By: Kim Albins
At this year’s fourth annual St. Petersburg Science Festival I met one of our new Prevention through Education and Outreach partners from the University of South Florida – College of Marine Science. Their project, Clean Community-Clean Coast (4 C’s for short), has the goal of bringing the community of St. Petersburg together to prevent marine debris and to change behavior related to littering. The opening act of the project was a massive, colorful marine debris sculpture. ‘The Current Collections’ a 40ft wide and 30ft high ocean gyre-like sculpture created quite a buzz at Science Fest and received international press coverage.
Children across St. Petersburg helped create parts of the sculpture this past summer turning their trash and marine debris into unique artistic elements for the structure.

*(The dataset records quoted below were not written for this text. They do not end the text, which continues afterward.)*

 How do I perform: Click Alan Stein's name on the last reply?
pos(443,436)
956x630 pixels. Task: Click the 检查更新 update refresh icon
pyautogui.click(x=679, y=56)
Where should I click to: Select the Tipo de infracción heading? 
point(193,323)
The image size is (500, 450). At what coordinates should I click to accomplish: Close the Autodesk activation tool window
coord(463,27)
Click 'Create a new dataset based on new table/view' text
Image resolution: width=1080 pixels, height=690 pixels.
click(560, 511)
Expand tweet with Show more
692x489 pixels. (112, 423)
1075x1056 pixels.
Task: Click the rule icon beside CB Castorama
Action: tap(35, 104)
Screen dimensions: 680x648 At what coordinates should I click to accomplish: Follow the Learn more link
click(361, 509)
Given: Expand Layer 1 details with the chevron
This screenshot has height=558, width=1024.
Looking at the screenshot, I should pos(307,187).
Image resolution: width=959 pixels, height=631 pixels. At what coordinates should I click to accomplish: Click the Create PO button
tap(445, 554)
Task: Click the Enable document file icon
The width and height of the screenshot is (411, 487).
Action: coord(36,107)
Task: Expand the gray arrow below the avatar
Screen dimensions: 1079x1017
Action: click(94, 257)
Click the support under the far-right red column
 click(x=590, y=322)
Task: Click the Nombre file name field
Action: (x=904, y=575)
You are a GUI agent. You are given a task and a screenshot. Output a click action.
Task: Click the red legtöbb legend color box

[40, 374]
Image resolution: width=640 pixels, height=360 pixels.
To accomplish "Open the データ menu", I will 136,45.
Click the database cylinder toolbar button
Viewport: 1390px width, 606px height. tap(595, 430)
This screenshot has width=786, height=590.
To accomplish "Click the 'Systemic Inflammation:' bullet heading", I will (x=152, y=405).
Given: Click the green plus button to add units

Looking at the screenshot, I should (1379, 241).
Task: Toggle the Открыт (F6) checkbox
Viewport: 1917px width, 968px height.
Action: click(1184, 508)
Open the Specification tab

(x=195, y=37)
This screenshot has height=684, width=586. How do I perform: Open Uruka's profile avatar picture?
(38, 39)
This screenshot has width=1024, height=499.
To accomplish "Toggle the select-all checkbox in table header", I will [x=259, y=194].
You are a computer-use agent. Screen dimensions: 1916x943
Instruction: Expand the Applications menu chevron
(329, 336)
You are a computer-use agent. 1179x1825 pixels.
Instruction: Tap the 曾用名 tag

At the festival, many school groups received a special ‘sneak peak’ of exhibits and participated in educational games. The festival also featured more than 90 hands-on interactive exhibits drawing thousands of people. Children and adults alike were impressed by the ‘Current Collections’ sculpture and the message about marine debris. Fun (and learning) was had by all!
The sculpture will remain in St. Petersburg for the next six-months and return to Science Festival in St. Petersburg in 2015.
Watch this video to learn how this impressive art and science collaboration came together.
Video Caption: Tom Cawthon of the Poynter Institute filmed/edited the video which shows the key steps in the five-day onsite construction process of the new Current Collections sculpture made from reclaimed plastics and steel in Poytner Park, St. Petersburg. The Poynter Institute for Media Studies will help tell the Clean Coast story and support neighborhood civic engagement via the “Clean Community Forums.”